Legislature Republicans argued during the budget debate that local school districts should use federal pandemic relief funds to cover basic non-pandemic expenses, and that the injection of Federal money meant there was no reason to increase state funding for schools.
“We have a surplus, friends. Just remember that,” Evers added, pointing to the projected surplus of $4.4 billion government revenue over the next three years.
After failing to adequately invest in public schools, “Republicans are trying to divide our schools and hurt our children by bringing their radical efforts into the classroom,” Evers added. “It’s time these radical politicians stop using our children as political pawns.”
“Teachers should have the freedom to teach accurate facts about historical events and subjects without being censored by politicians,” he said. “We should find common sense solutions to keep our children, schools and communities safe, not make it easier or acceptable to have a loaded gun on school property. We should trust parents, schools and educators to work together to do what’s best for our children – a job they’ve been doing for a long time without the political interference and micromanagement of radicals inside Legislative Assembly. And we should work every day to make sure every child feels safe, welcomed, and included at school so they can succeed both inside and outside of the classroom.
Public school funds are better spent on classroom learning, Evers added, than on the court case who proliferated on critical race theory and other burning issues.
During a final panel at the WPEN Summit, Matt Rothschild of the Wisconsin Democracy Campaign, a campaign finance watchdog group, drew links between campaign spending by groups hostile to public schools and attacks on democracy. The American Federation for Children, founded by Betsy DeVos, school privatization advocate and Donald Trump’s education secretary, has spent $8.3 million over the past 11 years “to make sure they have right-wing control over our legislature,” Rothschild said.
“We are in a democratic crisis in this country and in this state,” he added.
Amber West of the Leaders Igniting Transformation (LIT) student group in Milwaukee urged teachers, administrators and community members to “let our young people lead, making them leaders in decision-making processes, giving them platforms to speak and be heard by their administration, by the members of their school boards, by their chancellors in their colleges.
Her group, she added, focuses on empowering students and “educating them about what is happening around them, also letting them know they can make change, that their voice matters. And that youth votes matter too and that young people should have a stake in elections.
Michael Apple, professor emeritus of education at UW-Madison, urged public school activists and progressives to learn from the right. “They organize summer camps for high school students and young activists to learn how to manipulate the media,” he said. “They also have summer camps so people know how to get to Mequon to change school board elections.

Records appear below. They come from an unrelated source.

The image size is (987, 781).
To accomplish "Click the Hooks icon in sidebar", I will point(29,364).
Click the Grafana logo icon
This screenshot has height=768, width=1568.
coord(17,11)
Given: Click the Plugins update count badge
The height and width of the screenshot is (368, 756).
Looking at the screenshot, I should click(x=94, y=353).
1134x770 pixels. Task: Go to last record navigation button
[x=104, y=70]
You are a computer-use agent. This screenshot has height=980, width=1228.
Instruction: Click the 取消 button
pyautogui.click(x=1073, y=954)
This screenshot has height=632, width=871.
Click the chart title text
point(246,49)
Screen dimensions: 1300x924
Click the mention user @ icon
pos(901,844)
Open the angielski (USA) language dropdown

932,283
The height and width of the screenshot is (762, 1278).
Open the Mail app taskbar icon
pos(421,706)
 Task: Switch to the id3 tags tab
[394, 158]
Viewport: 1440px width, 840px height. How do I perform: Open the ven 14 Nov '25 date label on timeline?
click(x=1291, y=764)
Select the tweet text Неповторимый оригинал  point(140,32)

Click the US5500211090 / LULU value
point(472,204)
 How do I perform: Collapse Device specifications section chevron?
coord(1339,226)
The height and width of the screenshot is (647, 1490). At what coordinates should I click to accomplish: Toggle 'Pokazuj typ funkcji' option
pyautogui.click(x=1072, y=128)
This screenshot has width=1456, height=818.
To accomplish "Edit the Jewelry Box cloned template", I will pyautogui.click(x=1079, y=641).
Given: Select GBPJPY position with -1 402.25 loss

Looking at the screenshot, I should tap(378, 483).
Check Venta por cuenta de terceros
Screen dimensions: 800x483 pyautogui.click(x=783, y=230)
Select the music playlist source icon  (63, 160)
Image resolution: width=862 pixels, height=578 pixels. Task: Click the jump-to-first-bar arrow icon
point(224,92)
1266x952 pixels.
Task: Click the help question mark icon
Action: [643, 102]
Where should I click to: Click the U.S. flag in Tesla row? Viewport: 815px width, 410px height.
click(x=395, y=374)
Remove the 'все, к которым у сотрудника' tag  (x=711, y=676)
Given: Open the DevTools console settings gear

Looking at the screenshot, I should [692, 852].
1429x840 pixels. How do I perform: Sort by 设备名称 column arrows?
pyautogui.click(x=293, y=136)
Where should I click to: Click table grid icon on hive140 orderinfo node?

In the city of Kenosha last year they spent $150,000 to convince many working class and minority people to vote for totally racist people who disrespect anything we would do.
Apple added that it was working on a media project that tried to get the voice of public schools heard in newspapers, sending out syndicated opinion pieces pushing back against the right-wing narrative about schools.
It might annoy progressives to hear this, he added, but they must learn from conservative activists “not to be cynical, but to understand that they have actually succeeded because they take certain things very, very seriously. seriously…they win in too many damn neighborhoods. Let’s understand what they did.